09-11-2008 08:01 AM - edited 03-03-2019 11:30 PM
I am getting 8 Mbps of Internet bandwidth from Service Provider throuth 4 e1 ports and I have Cisco 2821 Router with 4 E1 ports and built-in 2 ports giga bit Ethernet. I want that all my bandwidth (8 Mbps) should terminate on my one gigabit Ethernet card. Please tell me how can I do this and also mention any cisco url for reference configuration.
09-11-2008 08:17 AM
Hello Muhammad, if you want to use a GE as WAN link your only choice is to ask to your service provider an access link that uses Ethernet technology.
They can use any form of EoMPLS and so on but without this change you cannot use the GE in place of the 4 E1 because that are WAN interfaces that are different at OSI layer 2: the frames are different than those that travel on ethernet, FE or GE links
Hope to help
Giuseppe
09-11-2008 08:27 AM
Dear qiuslar,
can i do this job through policy based routing?
09-11-2008 09:00 AM
Hello Muhammad,
I have probably misunderstood your question.
What do you want to do ?
a) have a GE used as a WAN interface instead of the 4 E1 : you need to contact the service provider as explained in my first post no PBR can help here.

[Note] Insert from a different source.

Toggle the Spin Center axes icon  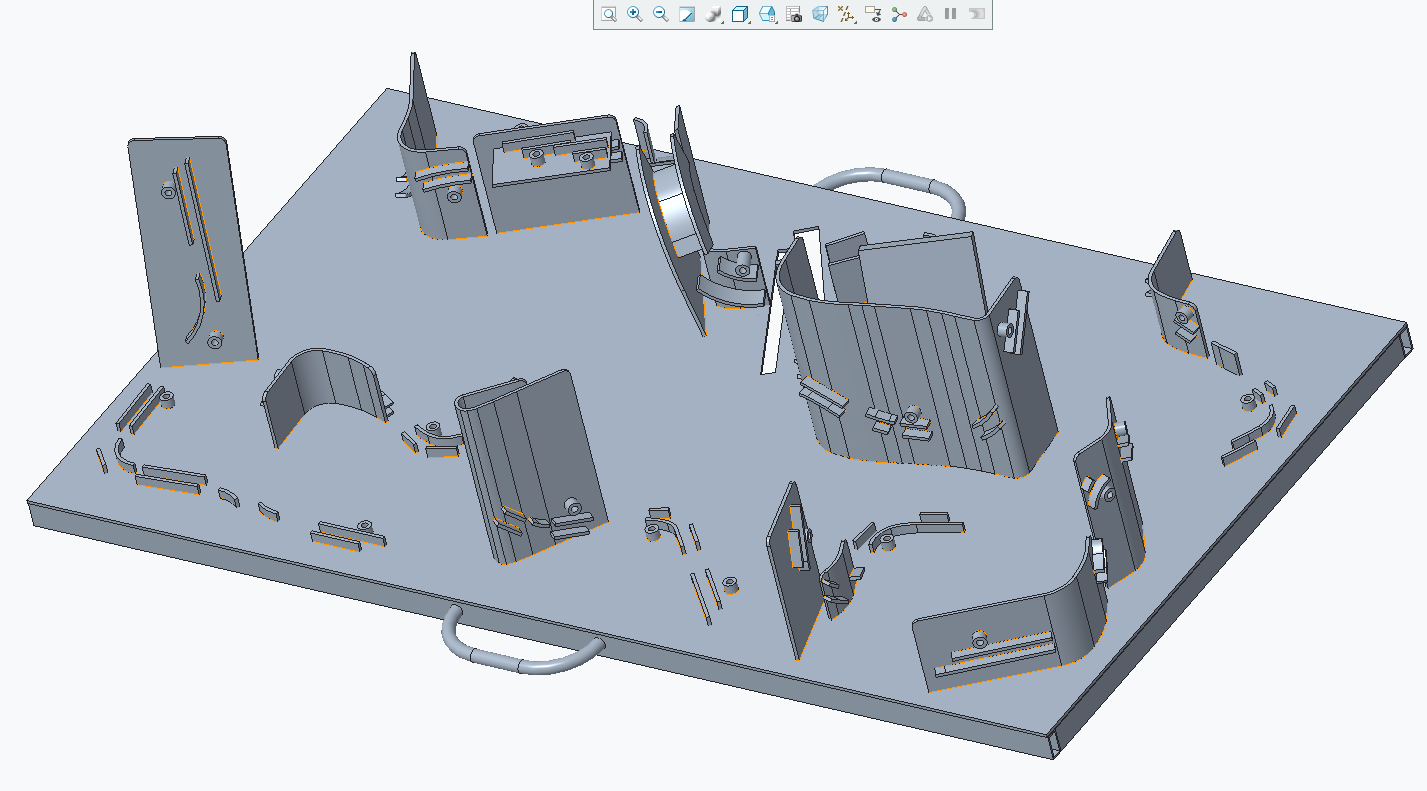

b) you want that all your traffic that arrives on the 4 E1 is routed out one GE: this can happen with standard destination based routing, or as you suggest you may need PBR to force the outgoing interface for traffic that would be sent out the other GE.
If you may clarify your requirements in order to get better help.
Hope to help
Giuseppe
09-11-2008 11:25 AM
Dear Sir,
I am getting 8 mb of internet bandwidth from my 4 e1 ports(2 mb on each port) and i want to share this incoming bandwidth to my LAN thats why i want to terminate it on one gigabit ethernet interface. in your b) para you understood rightly. you are saying i can do it through policy based routing.
09-11-2008 12:19 PM
Dear Muhammad,
it is likely that you can get this by just using normal routing : are you using the second GE or not ?
If all of your internal network is reachable via a single GE that is the normal router job: and you may need NAT to be able to go to the internet if you are using private RFC 1918 addresses but PBR is not required in this case.
I would use the term route to internal LAN instead of terminate bandwidth on GE it is more used for this meaning.
Hope to help
Giuseppe
09-11-2008 05:23 PM
Dear Giuseppe,
actually i have 8 mbps and i want to terminate 4 mbps(internet bandwith from 2 e1 port) bandwidth on one GE port and other 4 mbps(bandwith from 2 e1 port) on other GE. In this case what should i do.